Y2K marks new start for systems integration
The petroleum industry passed the test, correcting and securing all of its date-dependent systems prior to 1 January 2000. It was a massive job and the software fixers deserve a healthy handshake and a well-earned fee. Major disasters were averted, regardless of what the nay-sayers and second-guessers postulate.
However, there is still a mess to clean up. The Y2K wave passed but leaves in its wake patched inefficient software. The industry must establish new spending to build fully compliant, tight, and efficient code. One advantage is that companies now know how their software and systems truly operate together (or don't).
This is a once-in-a-lifetime opportunity to transform a massive short-term negative (Y2K repairs) into a significant long-term positive. By using the system knowledge gained, better, more efficient, and effective software can be installed for the next generation of tools. These will be smarter, more effective, and more efficient at every juncture of the exploration and production process.

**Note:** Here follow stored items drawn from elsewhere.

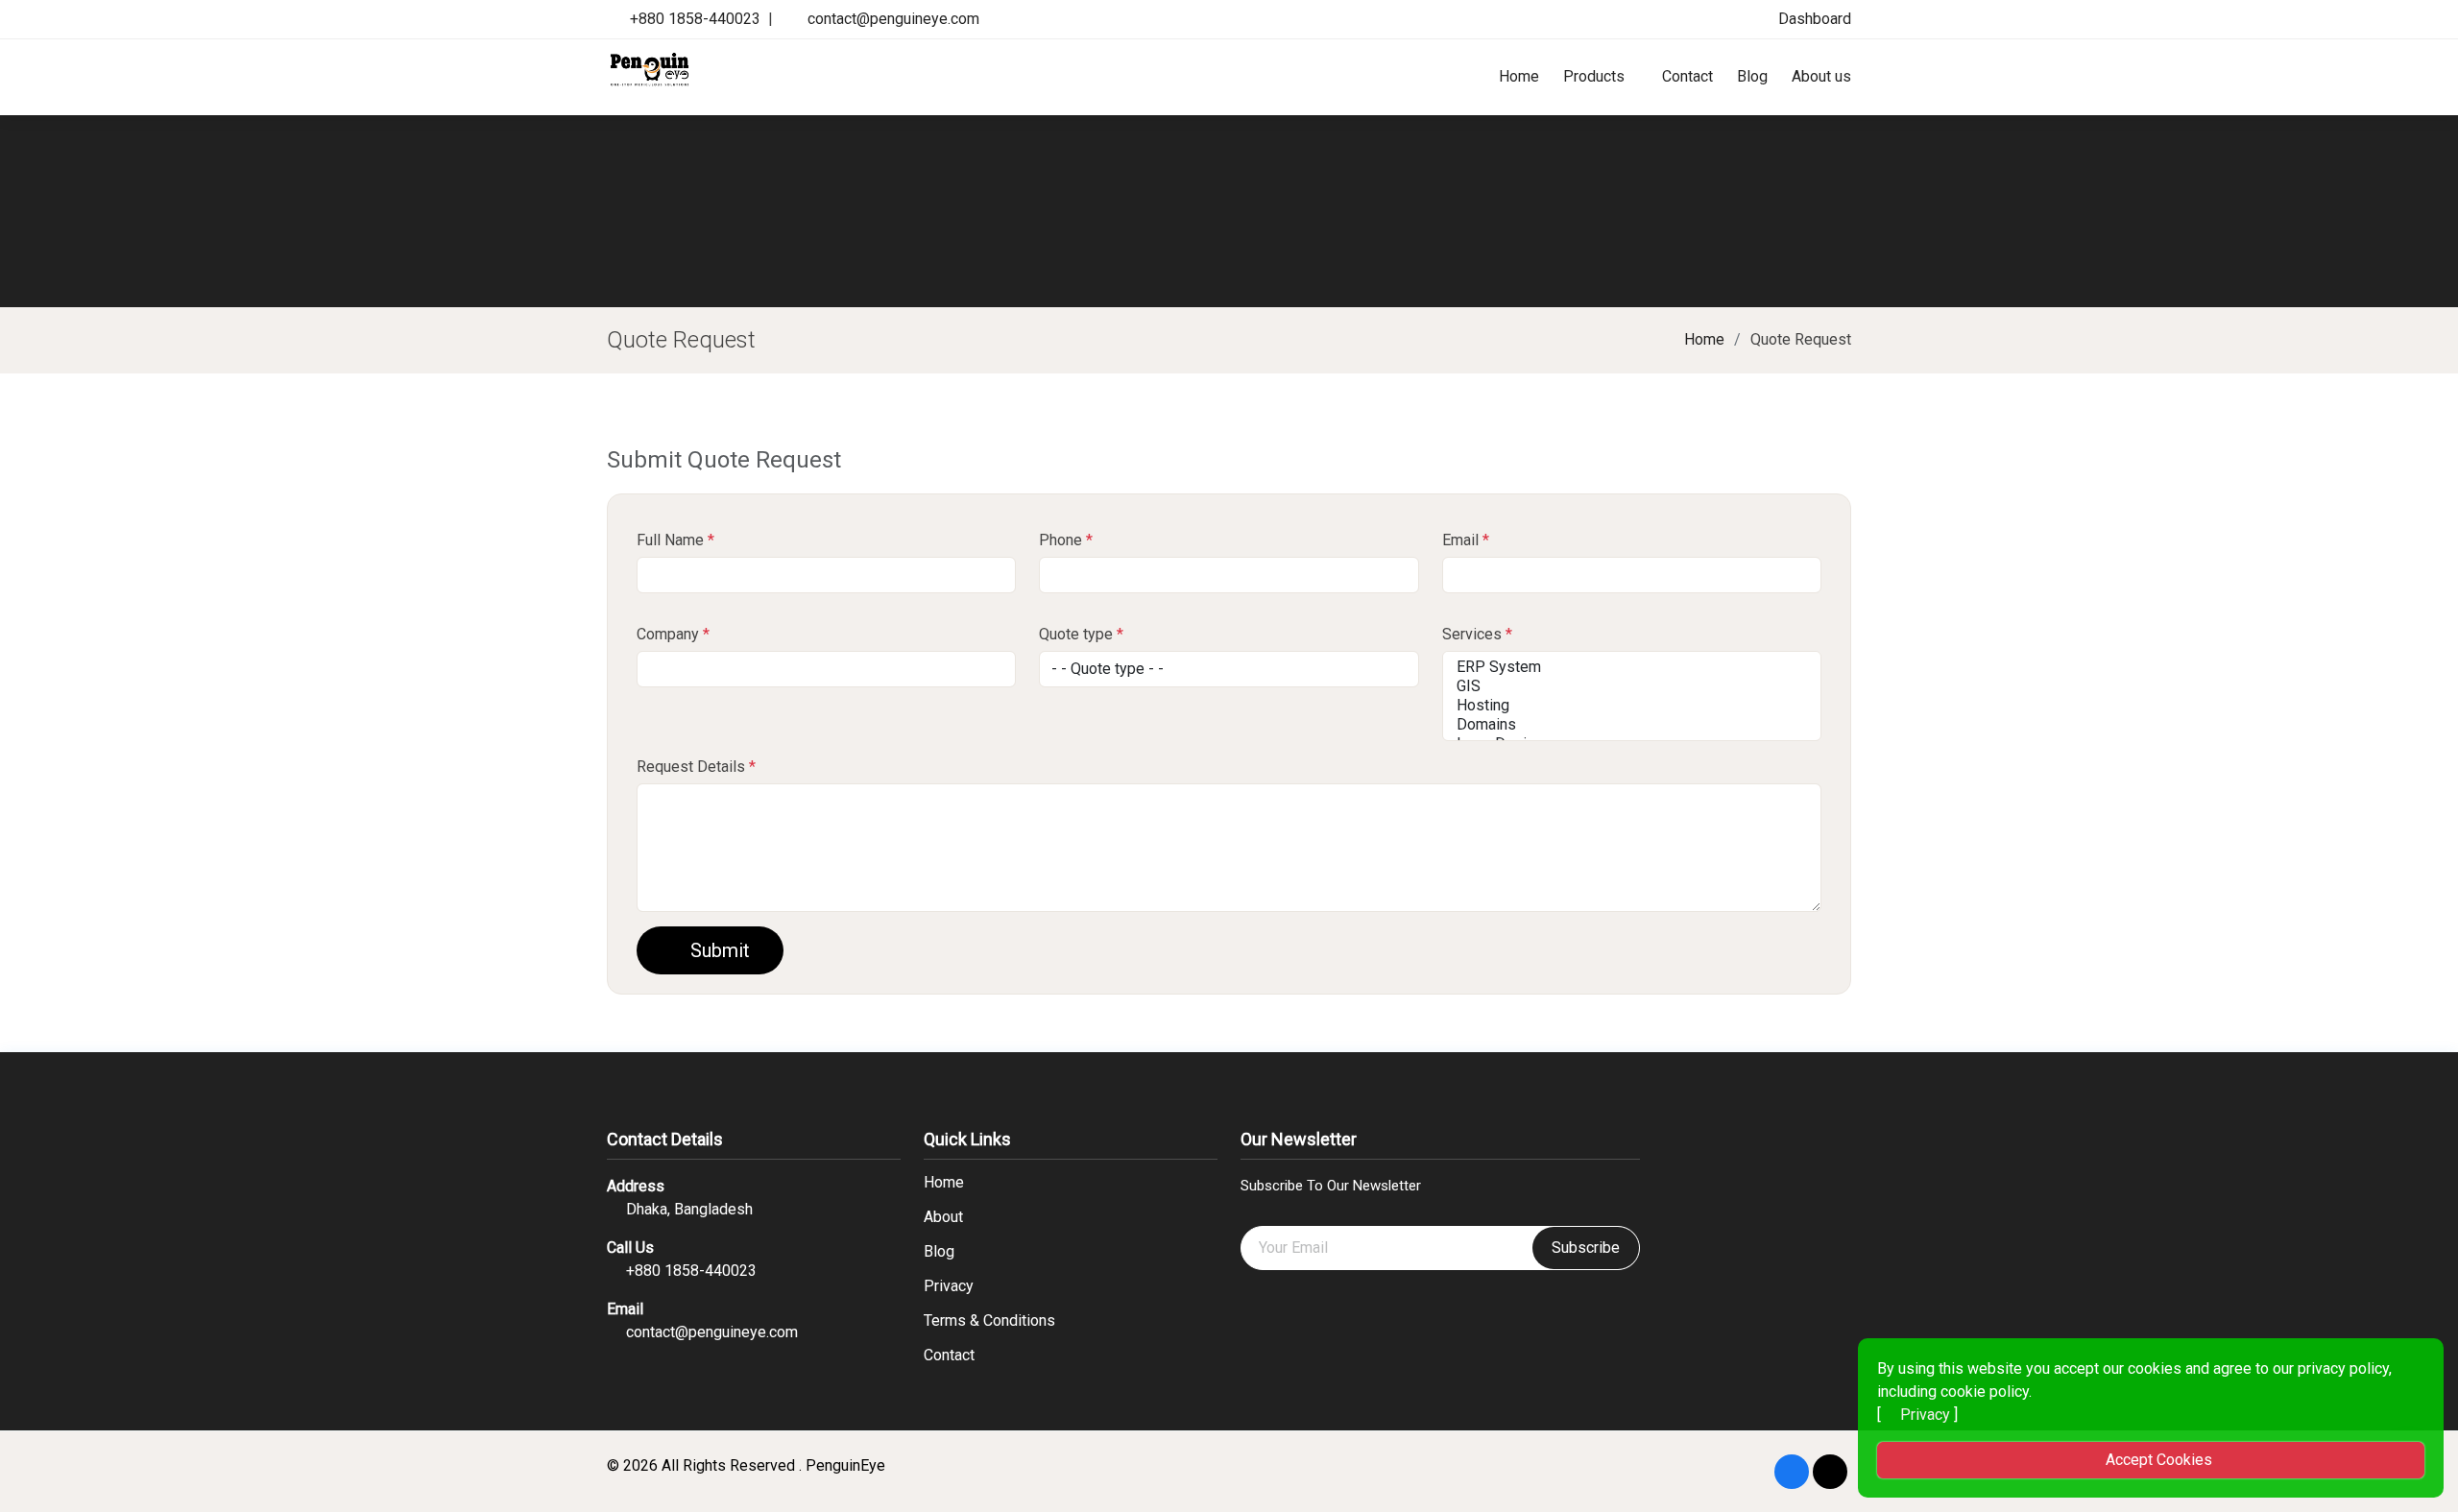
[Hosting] (1632, 705)
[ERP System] (1632, 667)
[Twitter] (1830, 1471)
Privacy (949, 1286)
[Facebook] (1791, 1471)
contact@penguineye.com (893, 19)
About (943, 1217)
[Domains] (1632, 724)
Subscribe (1586, 1247)
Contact (1687, 76)
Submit (718, 950)
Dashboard (1812, 19)
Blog (1752, 76)
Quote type (1081, 634)
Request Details (696, 766)
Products (1594, 76)
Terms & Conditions (989, 1321)
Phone (1066, 540)
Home (1519, 76)
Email (1465, 540)
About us (1821, 76)
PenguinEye (845, 1465)
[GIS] (1632, 686)
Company (673, 634)
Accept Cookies (2157, 1460)
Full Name (675, 540)
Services (1477, 634)
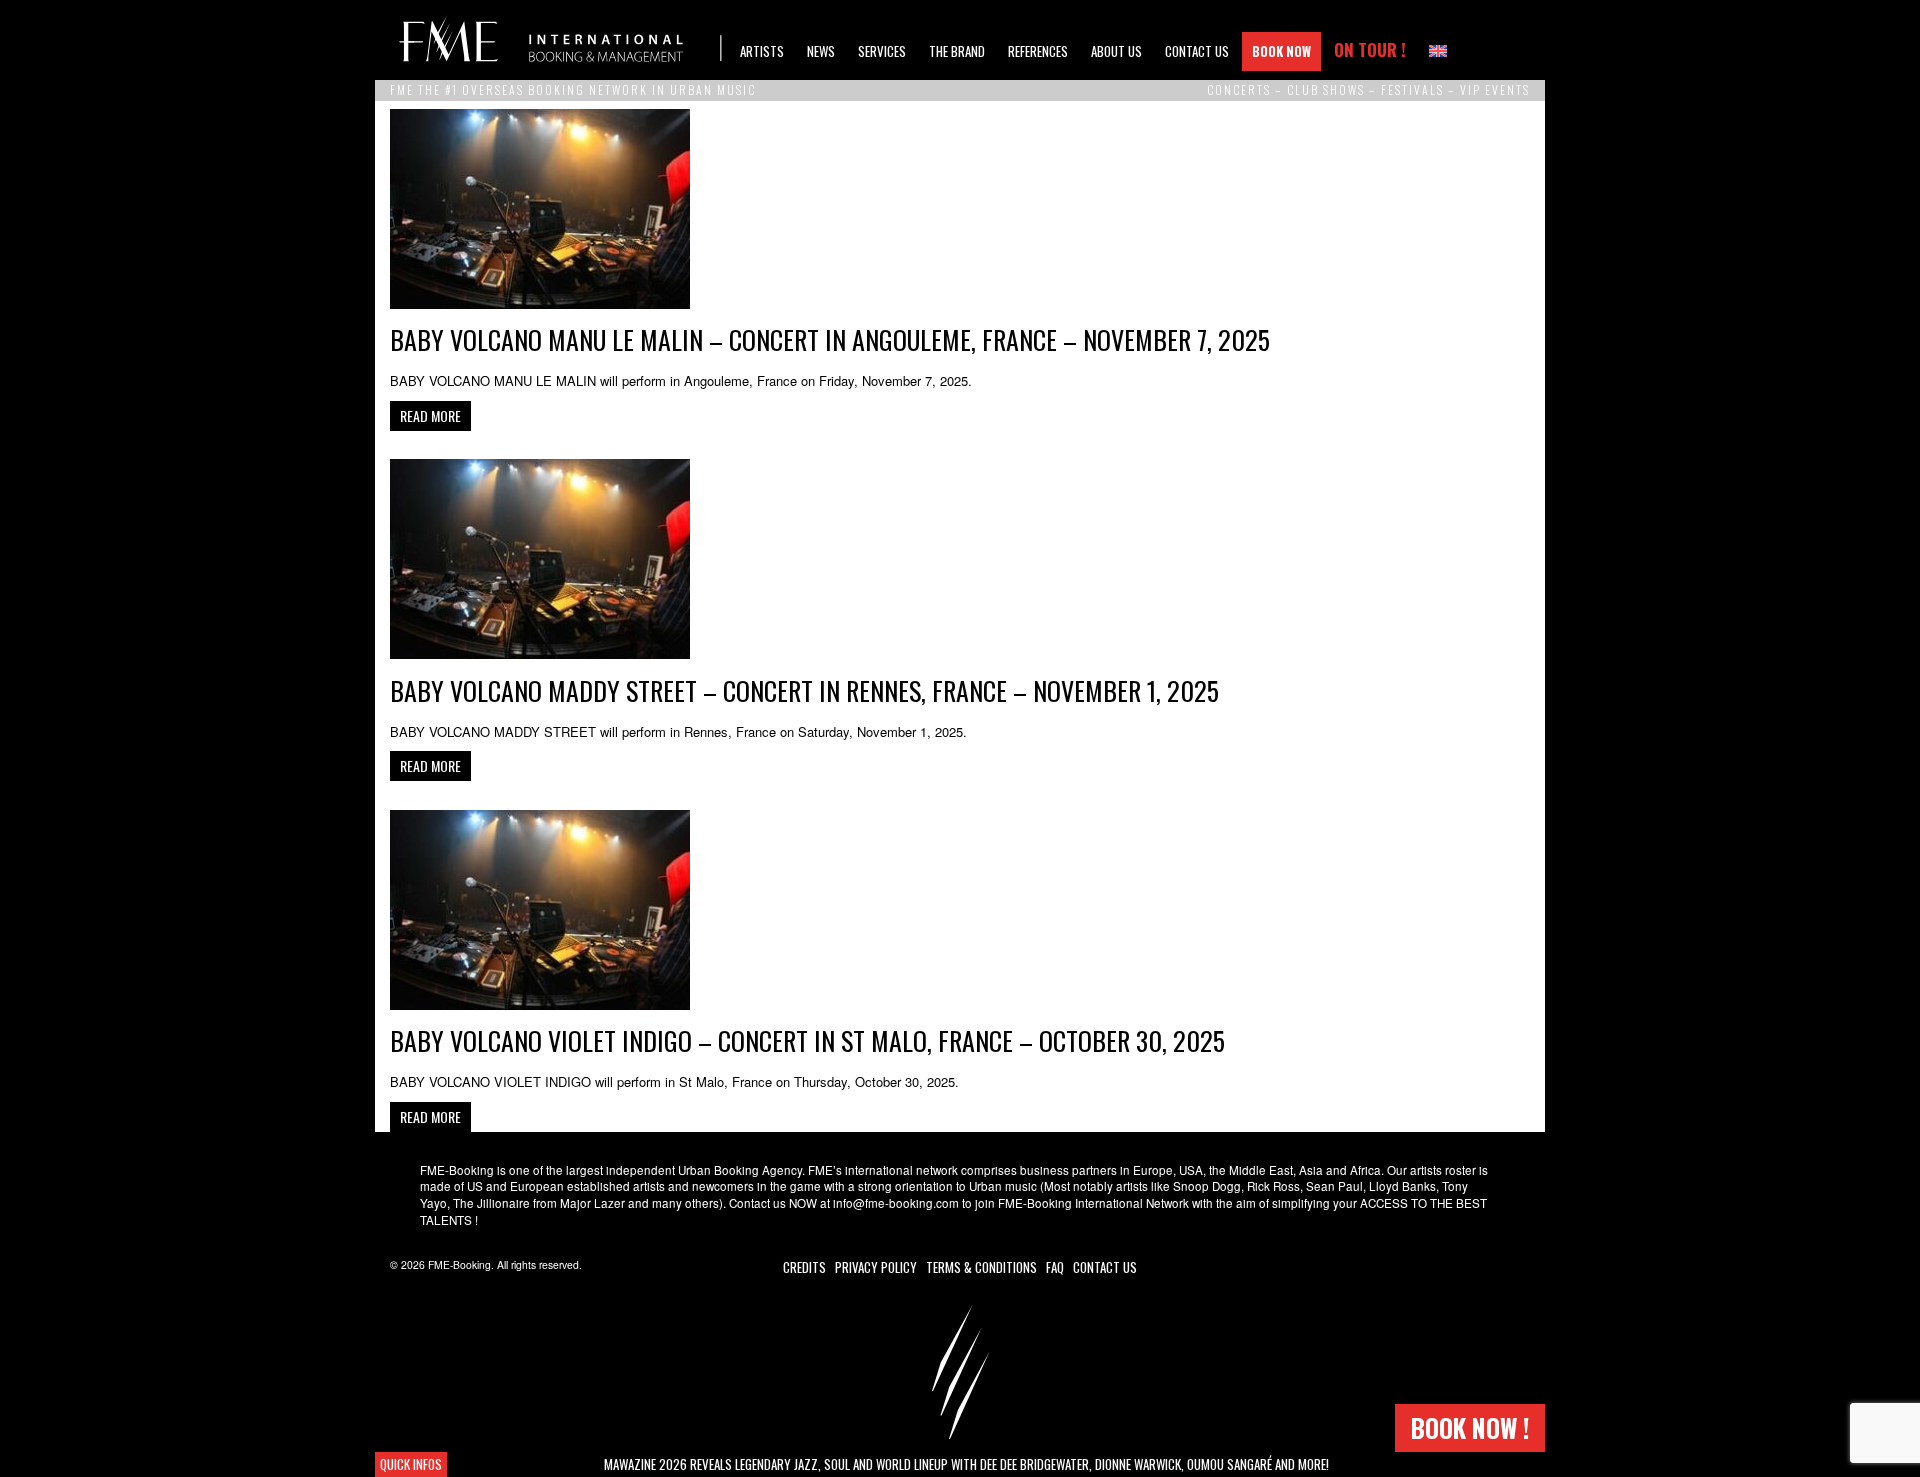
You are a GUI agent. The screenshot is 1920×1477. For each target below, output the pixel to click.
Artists (762, 51)
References (1038, 51)
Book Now (1281, 51)
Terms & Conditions (981, 1267)
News (821, 51)
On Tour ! (1370, 49)
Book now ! (1470, 1427)
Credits (804, 1267)
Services (882, 51)
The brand (957, 51)
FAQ (1055, 1267)
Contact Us (1197, 51)
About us (1116, 51)
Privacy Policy (876, 1267)
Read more (430, 415)
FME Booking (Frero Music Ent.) (560, 40)
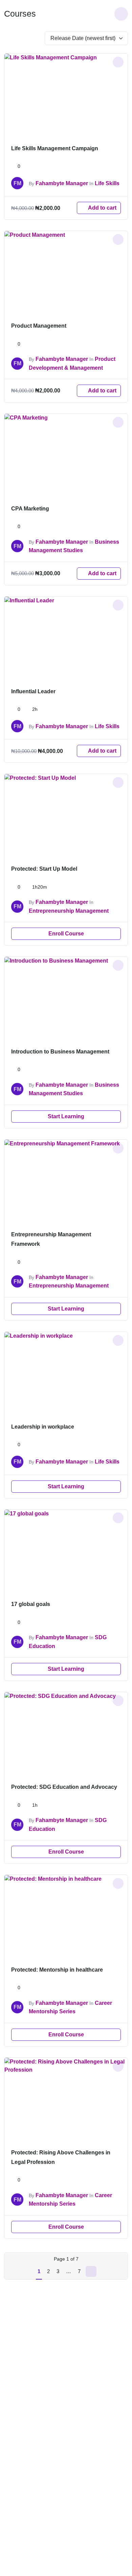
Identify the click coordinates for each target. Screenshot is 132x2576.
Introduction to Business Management (60, 1051)
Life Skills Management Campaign (54, 148)
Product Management (38, 326)
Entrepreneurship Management (69, 911)
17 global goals (30, 1604)
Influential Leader (33, 691)
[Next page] (91, 2271)
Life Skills (107, 183)
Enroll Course (66, 933)
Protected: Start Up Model (44, 869)
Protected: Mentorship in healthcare (57, 1970)
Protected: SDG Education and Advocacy (64, 1787)
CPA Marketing (30, 508)
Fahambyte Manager (62, 183)
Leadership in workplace (42, 1427)
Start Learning (66, 1116)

Solitons - wave of the future
How can we see deeper strata in deepwater plays? The airgun's effective power drops with distance by a factor of four, due to the spherical movement of the wave front. If there was some way to focus the energy, better penetration and deeper investigation with acoustic tools would be possible.
Recent advances at the University of Osaka in Japan may provide a way. Nobumasa Sugimoto created an acoustic soliton - a solitary, long-lasting wave - in air, while seeking a solution to train tunnel shock waves. Interestingly, John Scott Russell observed the first soliton in water on Scotland's Edinburgh-Glasgow Canal in 1834. The principle has seen application in fiber optics and was spotlighted in a recent Science Magazine article. If solitons can be created in open water systems using tuned airgun arrays, a focused pulse of directed acoustic energy could provide the penetration power needed for the future.
Integrating professions an enduring theme
One of the major themes at work in this last year of the 20th century is integration - integration of tools, work proceses, even professional disciplines. The industry is experiencing stepwise integration of different professions on the way to new functionality. The advance of new work forms, is fostering a growing demand for ways to increase the effectiveness of all members of the multi-disciplinary project team.
Integration is most easily accomplished in the world of thought - its first stepchild is computer software. If writing is crystallized thought, then computer code is crystallized process. The advantage of software is its malleability; it is immediately adjustable when a better process is devised. The software tool kit available to each profession is expanding to overlap other pro fessions and create new ways for concepts to pass freely between them.
We are seeing new forms of vertical integration occur in the upstream environment. Yes, between companies, but also between the professions. They are being driven by cost savings, and by computer efficiencies, into being strictly process facilitators.
This process is a danger to creative thought and new prospect/play generation. The integrative computer tool must serve the creative process as well as the strict production target/investment plan. Each profession has a host of tools that are not yet adapted to this integrative computer model and are not being used effectively. Micropaleontology, geochemistry, seismic attribute analysis, laboratory permeability studies, direct hydrocarbon indicators, basin analysis, geochronology, paleoclimate, paleoecology, and grain/porosity/cement studies are just a few examples. These must be incorporated, not forgotten.
An attitude that equates high image output with high prospect quality guarantees dry holes, because of incomplete investigation. It is the duty of the exploration and development team to demand sufficient time to create the most complete and effective solution to the assigned problem.
A new study by AGSO and CSIRO documents the hydrocarbon charge history of the Eyre Sub-basin in the Great Australian Bight. Samples, gathered from the Jerboa 1 well, contained fluorescing oil inclusions from Jurassic sandstones (Callovian-Kimmeridgian age). Isolation of oil inclusions coupled with molecular composition analysis led researchers to suggest potential source rocks within the sub-basin (contact Graham Logan; Tel: +61-2-6249-9460; Fax: +61-2-6249-9980).
ODP Leg 188
The Ocean Drilling Program (ODP) has begun a new investigative leg in Antarctica. Leg 188 will include drilling at three sites to:
- Sample the Prydz Bay sedimentary basin for clues to the glaciation history
- Attempt to link East Antarctic Ice Sheet events with changes in the Southern Ocean
- Recover cores from Late Miocene and younger ice advances and retreats.
The drill sites chosen will sample three zones: the continental shelf for Paleogene galcial sediments through Cretaceous coal-bearing sediments, the continental rise for turbidite and contourite drift deposits, and the continental slope for a channel fan deposit. This leg should provide information on glacier climate controls.
A new study confirms a petroleum system for the Eyre Sub-basin, offshore southern Australia. (modified after AUSgeo News).
Woodside Energy named Veritas DGC to undertake the pre-stack time migration of a 1,391 sq mile offshore Mauritania survey. The work will be done in Veritas' new Singapore facility. Full Kirchoff pre-stack time migration will be employed.